China’s Rise Leads to America’s Containment

It is critical to engage with China as it becomes the world’s largest economy and gains unilateral power, say experts.

Gulf Business

When a thousand global thought leaders gather together you know that the main discussion will be one to be reckoned with. No surprise then that China and its growing clout took centrestage at The World Economic Forum’s fifth Summit on the Global Agenda in Dubai.

As China overtakes the US as the world’s largest economy, possibly by as early as 2016, the way in which it drives rules of engagement within the international framework is increasingly being called into question.

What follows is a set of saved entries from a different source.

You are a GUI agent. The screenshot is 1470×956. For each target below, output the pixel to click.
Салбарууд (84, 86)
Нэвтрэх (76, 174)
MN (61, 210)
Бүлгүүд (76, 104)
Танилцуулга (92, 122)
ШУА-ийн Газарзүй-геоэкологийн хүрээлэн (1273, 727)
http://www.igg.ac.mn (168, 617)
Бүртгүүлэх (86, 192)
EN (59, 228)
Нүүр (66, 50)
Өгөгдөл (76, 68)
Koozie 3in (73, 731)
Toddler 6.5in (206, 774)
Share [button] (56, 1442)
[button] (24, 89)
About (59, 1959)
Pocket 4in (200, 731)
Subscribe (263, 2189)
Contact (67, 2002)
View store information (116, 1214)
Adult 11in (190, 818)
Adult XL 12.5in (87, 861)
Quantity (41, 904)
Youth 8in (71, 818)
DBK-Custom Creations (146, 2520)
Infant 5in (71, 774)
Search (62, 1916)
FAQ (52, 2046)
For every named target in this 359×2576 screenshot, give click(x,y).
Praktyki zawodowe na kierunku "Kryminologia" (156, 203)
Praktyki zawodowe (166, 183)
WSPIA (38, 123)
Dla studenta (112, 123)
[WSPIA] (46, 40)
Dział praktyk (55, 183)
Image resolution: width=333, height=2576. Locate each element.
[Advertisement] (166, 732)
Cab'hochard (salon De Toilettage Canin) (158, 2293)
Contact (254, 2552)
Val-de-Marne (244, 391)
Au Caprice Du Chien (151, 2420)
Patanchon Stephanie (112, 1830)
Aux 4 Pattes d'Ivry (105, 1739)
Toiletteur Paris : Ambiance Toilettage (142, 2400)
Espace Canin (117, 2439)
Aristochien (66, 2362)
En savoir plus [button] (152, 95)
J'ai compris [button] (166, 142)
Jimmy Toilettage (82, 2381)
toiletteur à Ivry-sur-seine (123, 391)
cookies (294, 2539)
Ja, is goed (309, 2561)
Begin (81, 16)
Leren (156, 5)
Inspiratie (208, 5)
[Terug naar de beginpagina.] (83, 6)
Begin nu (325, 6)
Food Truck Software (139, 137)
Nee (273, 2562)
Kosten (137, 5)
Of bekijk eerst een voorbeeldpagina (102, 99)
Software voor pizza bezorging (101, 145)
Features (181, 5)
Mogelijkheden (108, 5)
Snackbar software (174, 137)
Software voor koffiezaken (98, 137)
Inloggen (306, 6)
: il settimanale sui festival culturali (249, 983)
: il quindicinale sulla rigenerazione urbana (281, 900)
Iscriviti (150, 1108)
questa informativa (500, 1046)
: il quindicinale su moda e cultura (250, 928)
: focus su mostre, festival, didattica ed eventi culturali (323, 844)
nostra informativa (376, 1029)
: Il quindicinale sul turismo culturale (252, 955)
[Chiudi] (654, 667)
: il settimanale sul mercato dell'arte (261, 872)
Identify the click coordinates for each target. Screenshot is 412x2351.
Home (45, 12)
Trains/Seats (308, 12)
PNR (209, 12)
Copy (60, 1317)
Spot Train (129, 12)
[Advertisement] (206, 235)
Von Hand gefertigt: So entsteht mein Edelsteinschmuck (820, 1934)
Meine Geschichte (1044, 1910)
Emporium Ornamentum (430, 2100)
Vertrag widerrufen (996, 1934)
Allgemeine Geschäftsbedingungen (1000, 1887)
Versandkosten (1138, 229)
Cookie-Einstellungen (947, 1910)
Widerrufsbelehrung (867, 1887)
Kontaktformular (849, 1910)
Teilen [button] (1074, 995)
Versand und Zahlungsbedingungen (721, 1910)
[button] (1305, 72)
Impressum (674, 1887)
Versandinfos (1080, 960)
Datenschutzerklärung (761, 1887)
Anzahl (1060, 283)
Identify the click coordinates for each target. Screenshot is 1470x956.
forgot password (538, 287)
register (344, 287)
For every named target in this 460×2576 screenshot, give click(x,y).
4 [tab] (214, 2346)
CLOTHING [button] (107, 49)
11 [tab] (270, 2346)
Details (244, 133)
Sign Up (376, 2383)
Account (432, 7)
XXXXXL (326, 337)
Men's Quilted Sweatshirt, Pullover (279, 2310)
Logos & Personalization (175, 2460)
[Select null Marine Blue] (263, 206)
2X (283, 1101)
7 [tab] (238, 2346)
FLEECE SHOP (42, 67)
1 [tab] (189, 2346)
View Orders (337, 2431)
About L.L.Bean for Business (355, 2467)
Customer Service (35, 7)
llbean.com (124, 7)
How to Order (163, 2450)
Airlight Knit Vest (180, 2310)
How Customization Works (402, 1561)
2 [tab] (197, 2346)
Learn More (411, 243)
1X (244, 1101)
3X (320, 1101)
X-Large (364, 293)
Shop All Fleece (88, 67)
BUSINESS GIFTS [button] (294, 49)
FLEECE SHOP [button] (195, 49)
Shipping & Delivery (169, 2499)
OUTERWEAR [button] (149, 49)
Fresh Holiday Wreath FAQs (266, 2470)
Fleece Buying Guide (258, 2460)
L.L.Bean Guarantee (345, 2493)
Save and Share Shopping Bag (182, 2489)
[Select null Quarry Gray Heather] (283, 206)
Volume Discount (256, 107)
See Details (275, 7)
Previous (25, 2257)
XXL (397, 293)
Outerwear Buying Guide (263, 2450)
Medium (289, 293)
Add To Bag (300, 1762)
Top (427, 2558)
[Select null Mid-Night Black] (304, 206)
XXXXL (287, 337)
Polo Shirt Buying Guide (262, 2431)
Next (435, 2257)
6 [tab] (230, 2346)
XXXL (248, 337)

“The rise of China poses the biggest geopolitical risk in the world,” said Ian Bremmer, president, Eurasia Group. “China is bigger than India, Russia, Brazil and South Africa combined, and this scares the US. It has become a sort of Voldemort, as demonstrated when, for the first time, Obama referred to China as an adversary.”

This carries the overhang of being viewed as containment, and as Wu Xinbo, professor, Fudan University, People’s Republic of China, pointed out, “If the US wants China to be a responsible stakeholder, it has to be first given a stake.”

Bremmer agreed, adding that responsible stakeholdering is China’s prerogative. “They are told to act like a developed nation when they are actually a developing nation.”

The US wants to engage China within the existing order. An example is that world institutions like The World Bank were created by the US and yet China is expected to act in accordance with the rules created by US institutions, some panelists stated.

“China does not have to comply with the existing order of things. And it does not need to tango only with the US to move forward; there will be many other countries,” Kevin Rudd, the ex-PM of Australia said.

This is true is many parts. With America becoming increasingly preoccupied with domestic issues, its unilateral power will diminish. This leaves the world bereft of a political big brother.

Yet “China is not opposed to a US regional order,” stated Xinbo. “In fact we have benefitted from them.”

What will then become crucial is the manner in which China uses its power and how other countries react to that.

“The big question is how we should engage China and how China will use its new power,” confirmed Rudd.